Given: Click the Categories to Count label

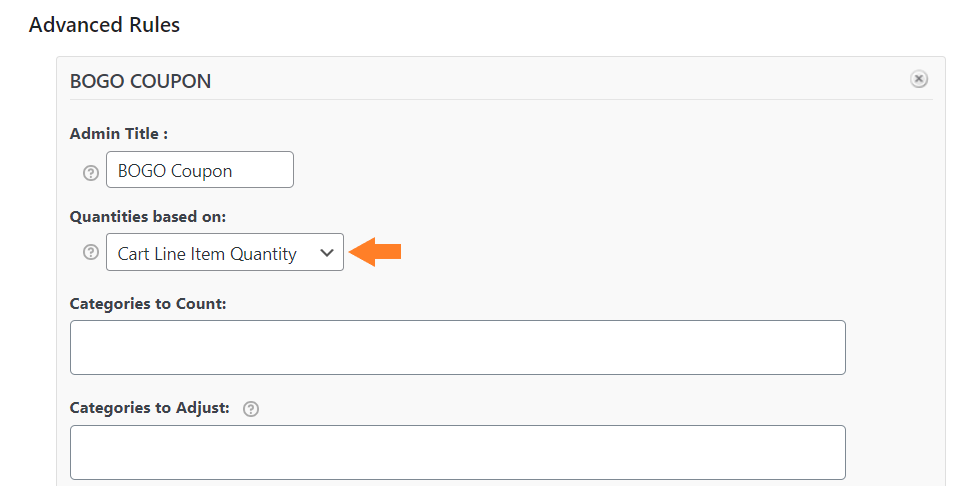Looking at the screenshot, I should pyautogui.click(x=148, y=304).
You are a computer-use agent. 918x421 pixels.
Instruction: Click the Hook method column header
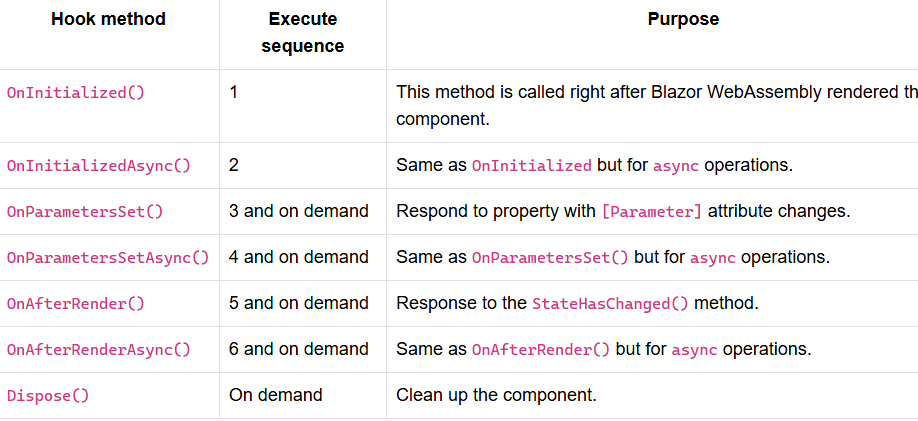108,19
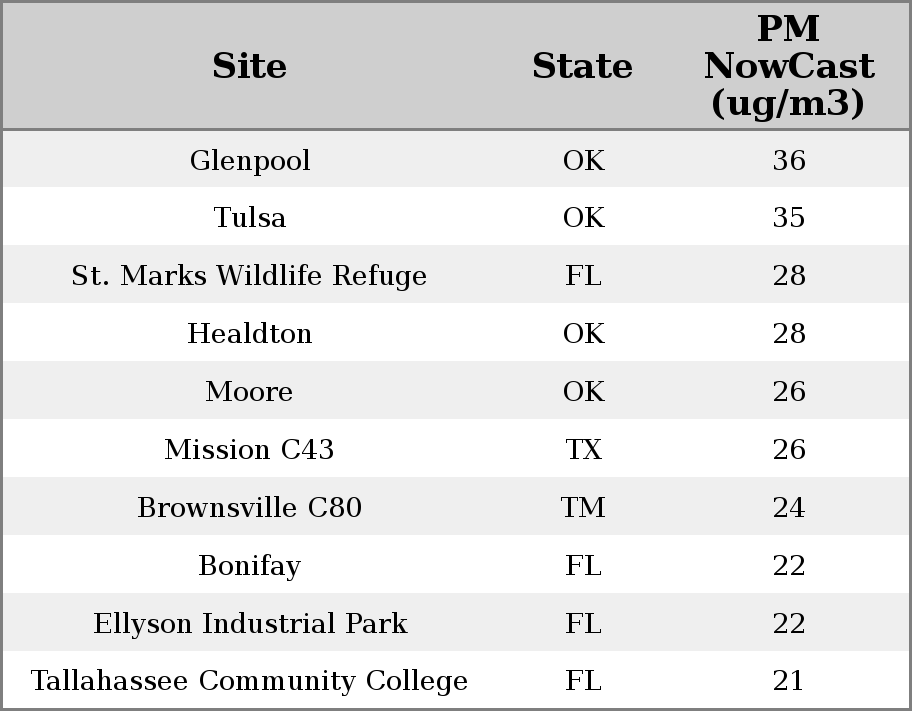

○ ○ ○ ○ ○ ○ ○

■ What is being asked ■
All lines from the one holding "You are a computer-use agent. 918x421 pixels." through the last line of the material above should be set down exactly, and the pictures should be left out.

■ Completed task ■
You are a computer-use agent. 918x421 pixels.
Instruction: Click the Hook method column header
108,19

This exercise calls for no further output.